Although my research has yielded no reference to anyone other than Rav Goren ever being considered for appointment as the first chief military rabbi, a document from my collection exhibited here proves that Rav Chaim Dov Rabinowitz was designated for the position and that, although he had received an important endorsement from Rav Yitzchak Halevi Herzog, Rav Goren vetoed the selection. (R. Goren was then appointed chief military rabbi by Ashkenazi Chief Rabbi Herzog and Sephardic Chief Rabbi, Rishon L’Tzion Ben-Zion Meir Chai Uziel.)

In this very puzzling November 1948 correspondence, R. Goren writes to R. Rabinowitz:

Most Respected Rabbi

I hereby advise you that you have been appointed permanent Rabbi of the IDF.

In connection with your appointment, I request that you come to the main office of the Chief Rabbinate in Matcal [“mateh killali,” or army center] AKA [“Irgun Koach Adam,” or in charge of staff] on Wednesday, 8 Cheshvan [November 10] 1948 between 9:00 a.m. and noon.

If you experience any difficulties gaining entrance, ask to be connected to Line 52, the office of the Chief Rabbinate of the IDF.

In a revealing postscript, Rav Rabinowitz writes:

I was never called to appear. I think that this letter was sent at Rav Herzog’s initiative, and that Rav Goren was not full-hearted with my appointment and he never called me. [Emphasis added.]

The Lithuanian-born Rav Rabinowitz (1909-2001) was eminently qualified to serve as chief military rabbi. He studied under some of the foremost charedi leaders of the time, including Rav Elchonon Wasserman and Rav Shimon Shkop, and he was the author of Daat Soferim, a monumental commentary on the Hebrew Bible, and From Nechemia to the Present, a well-regarded history of the Jewish people. Shortly before WWII (1937), he made aliyah and settled in Tel Aviv, where he directed the Ohel Yaakov Talmud Torah, the first charedi Talmud Torah in that city.

During Rav Goren’s 20 years as chaplain general, military rabbis generally served only in the top echelons of the IDF, such as the General Staff, the regional commands, and the districts, while lesser religious officers and chaplains were assigned to lower units. However, Israel launched its first courses for military rabbis in 1971 and, since then, the IDF Chaplaincy has provided instruction on religious-academic problems and trained the rabbis on situations which are likely to arise in military practice.

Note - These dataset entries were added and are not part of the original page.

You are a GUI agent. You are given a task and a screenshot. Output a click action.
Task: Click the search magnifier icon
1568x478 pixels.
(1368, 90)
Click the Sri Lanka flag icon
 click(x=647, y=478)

The result has been an expansion of the pool of IDF rabbis, many of whom previously served as military officers or combat soldiers, and Israeli law currently mandates that a military rabbi be assigned to every unit or base, even at the reserve battalion level. As uniformed officers, they must be well versed in military tactics and warfare, and as rabbis, they must be halachic experts so that they may serve all the religious needs of the soldiers.

The military rabbi’s very broad duties include issuing guidelines on instilling IDF units with religious values and traditions; securing and ensuring the full spectrum of religious services, including establishing and maintaining synagogues, designing and implementing religious services, and providing religious materials such as a Sefer Torah, siddurim, and chumashim; and seeing to the holiday needs of the soldiers, such as arranging sederim on Passover and for the use of lulavim and etrogim on Sukkot. Upon request, the military rabbi also performs marriages, brit milot (circumcisions), and the like.

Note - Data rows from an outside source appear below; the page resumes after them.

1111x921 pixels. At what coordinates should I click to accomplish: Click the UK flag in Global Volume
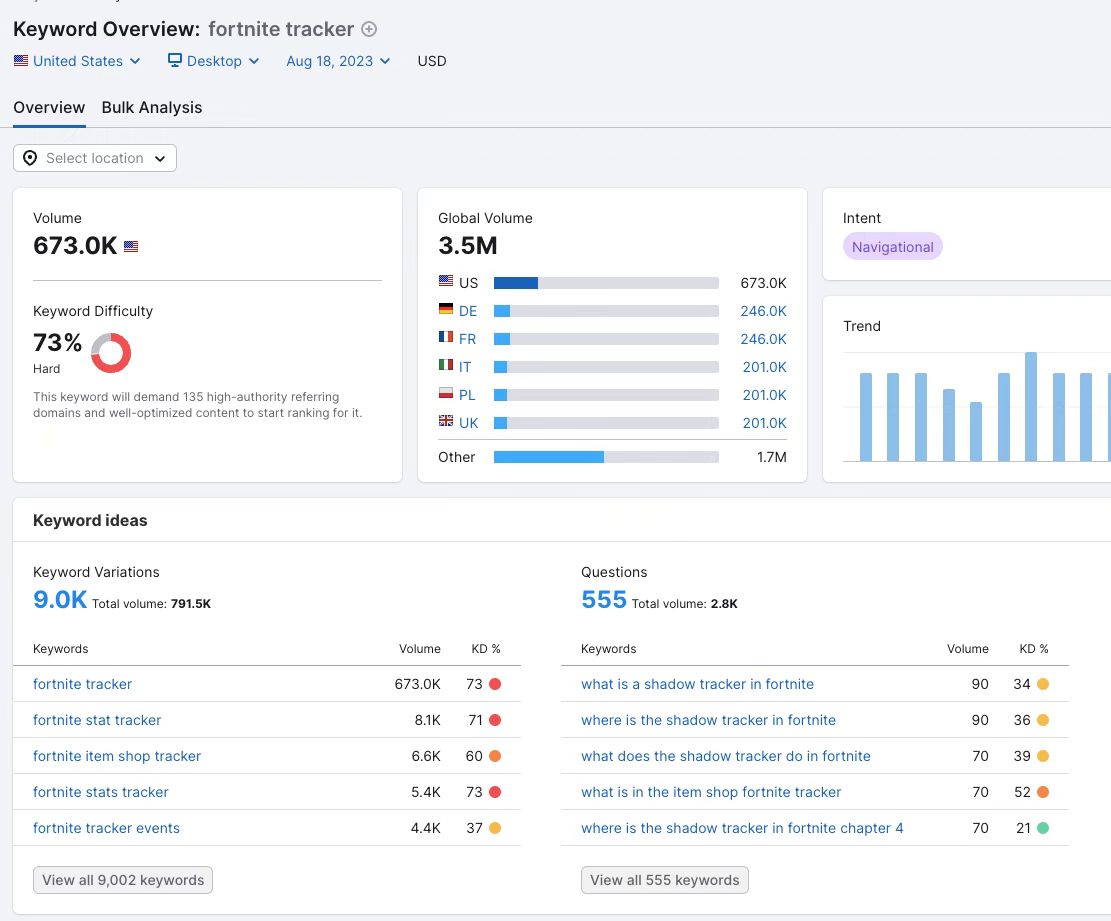(446, 421)
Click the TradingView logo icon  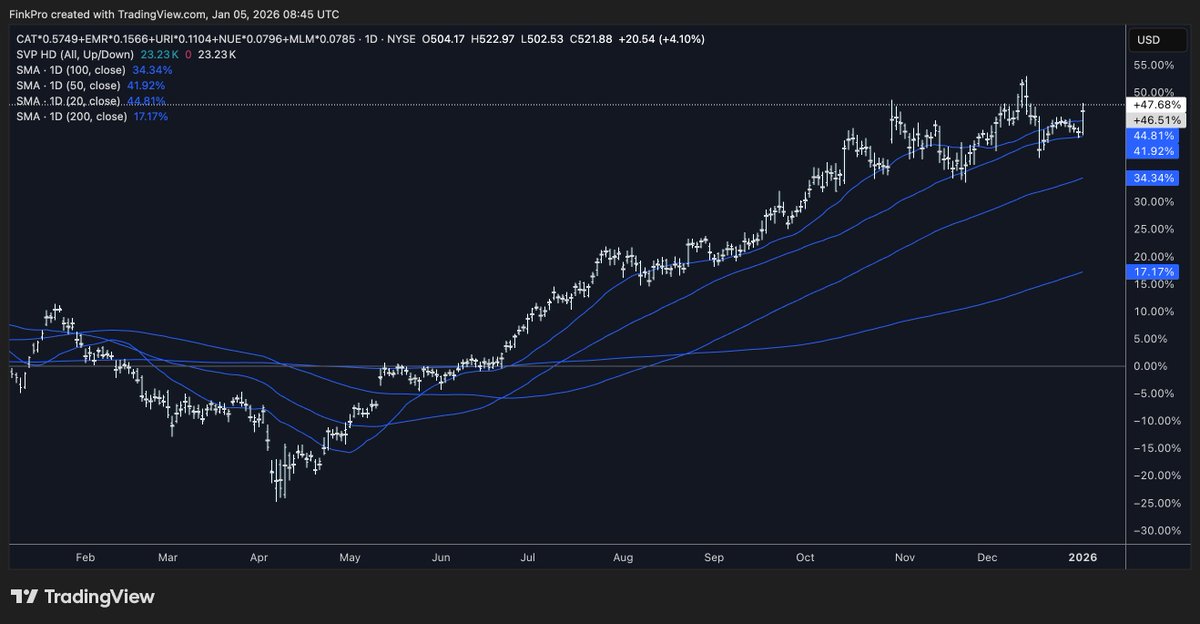[x=22, y=597]
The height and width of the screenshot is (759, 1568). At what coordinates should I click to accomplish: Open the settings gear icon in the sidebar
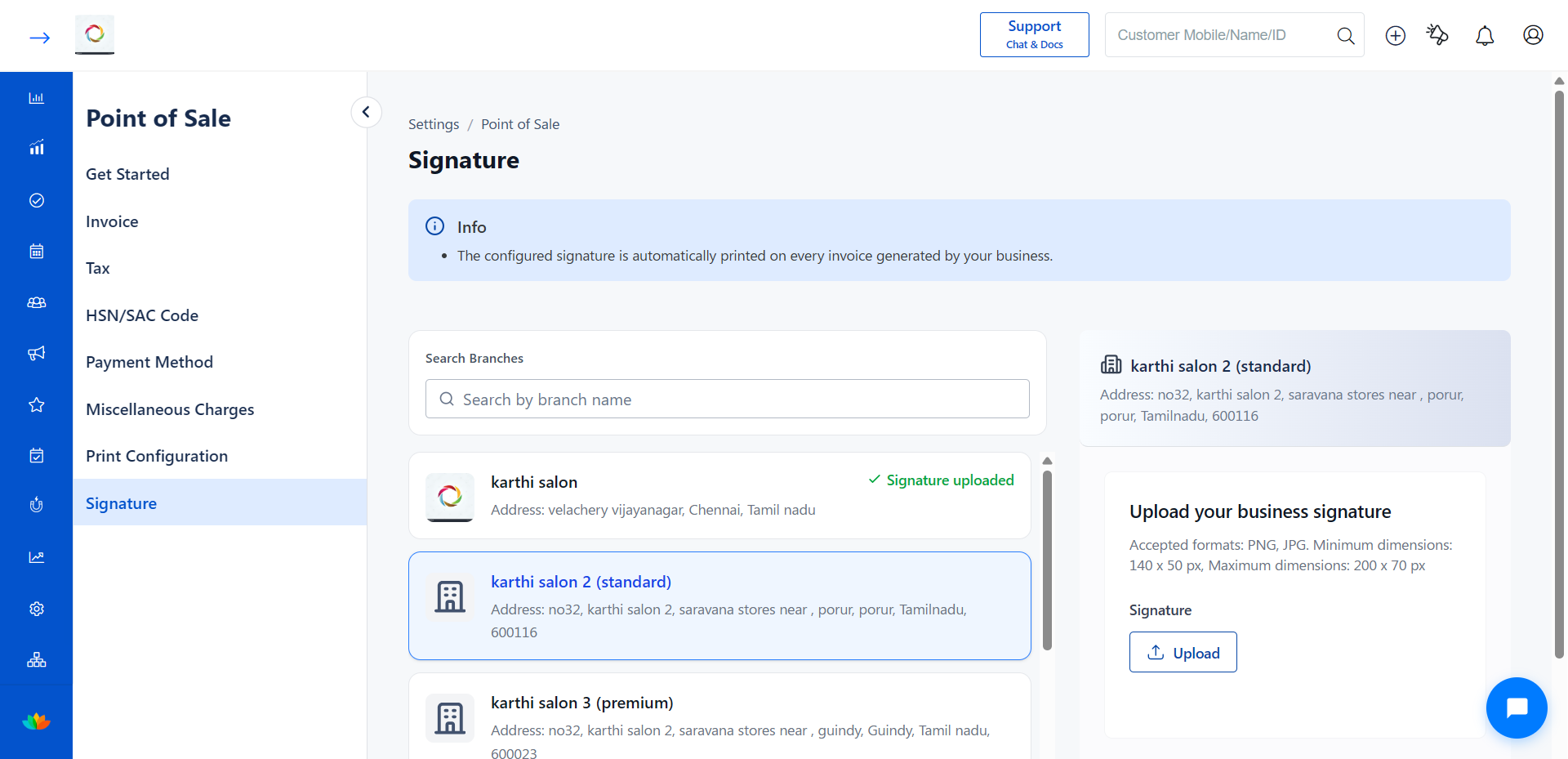pos(37,609)
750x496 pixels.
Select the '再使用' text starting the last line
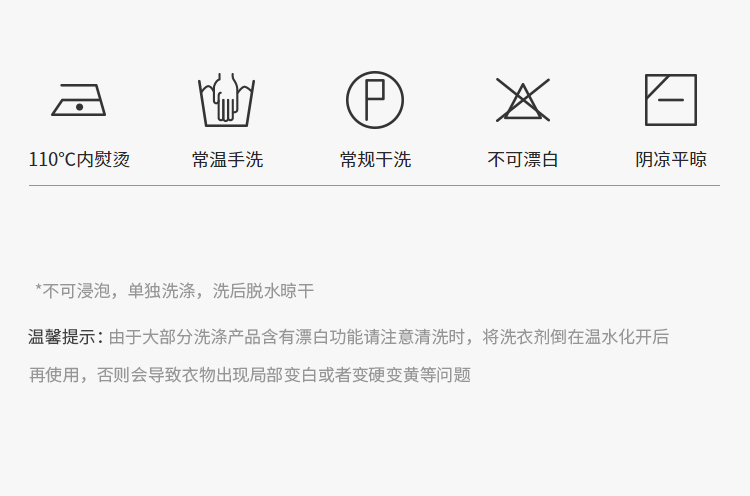click(x=54, y=375)
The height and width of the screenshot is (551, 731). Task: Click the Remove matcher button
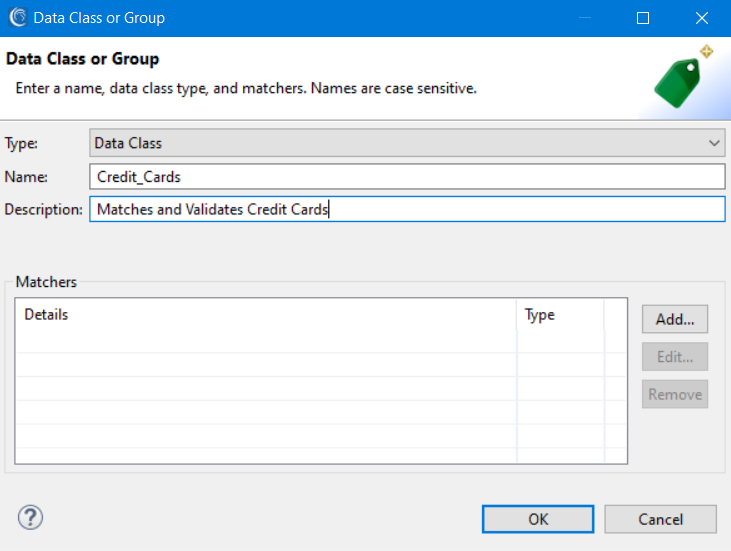[x=675, y=394]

The Military Rabbinate is also responsible for the halachic treatment of the bodies of deceased soldiers, including identification of the bodies, performing taharot (ritual purifications), conducting military funerals, and comforting and supporting bereaved families, and it also sees to the respectful burial of enemy soldiers and their exhumation for prisoner exchanges. It also assumes various religious duties as the need arises as, for example, the dismantling of the Gush Katif cemetery and disinterring 48 graves during Israel’s heartbreaking and unfortunate retreat from Gaza in 2005.

Military rabbis must also serve as counselors and psychologists who uplift the soldiers and inspire them, particularly in times of war. For example, even to date, in one of Israel’s most poignant and inspirational rituals, the Military Rabbinate presents a Tanach to each soldier at his or her IDF swearing-in ceremony at the Western Wall.

The role of the IDF military rabbis is dramatically different from the role of chaplains in the armed forces of the United States in two fundamental respects. First, American military chaplains provide religious services to all soldiers of all religions in a non-denominational army, while the military rabbis serve only the religious needs of Jewish soldiers in a Jewish army. Second, the U.S. army as an institution does not seek to operate according to any religious law – although it does attempt to accommodate the needs of individual soldiers, where possible – while the function of the Military Rabbinate is to ensure that the Israeli military operates to the greatest possible extent in accordance with Jewish law.

Much credit for the success of the Military Rabbinate as a national institution must go to the secular majority in Israel. Notwithstanding the bitter secular-religious battles in Israel, secular Jews have generally accepted that the military must conduct itself in accordance with halacha, even though the overwhelming majority of Israeli soldiers are not strictly observant.

Moreover, they do so even with the percentage of observant soldiers in the army being significantly less than their percentage in the general population because nearly all charedi men avoid military service. Because the Military Rabbinate was seen across virtually all of Israeli society as a body dedicated to strengthening Israel’s military in general and to meeting the religious needs of every soldier in particular, regardless of his level of observance, it became not only acceptable to all but, indeed, much beloved.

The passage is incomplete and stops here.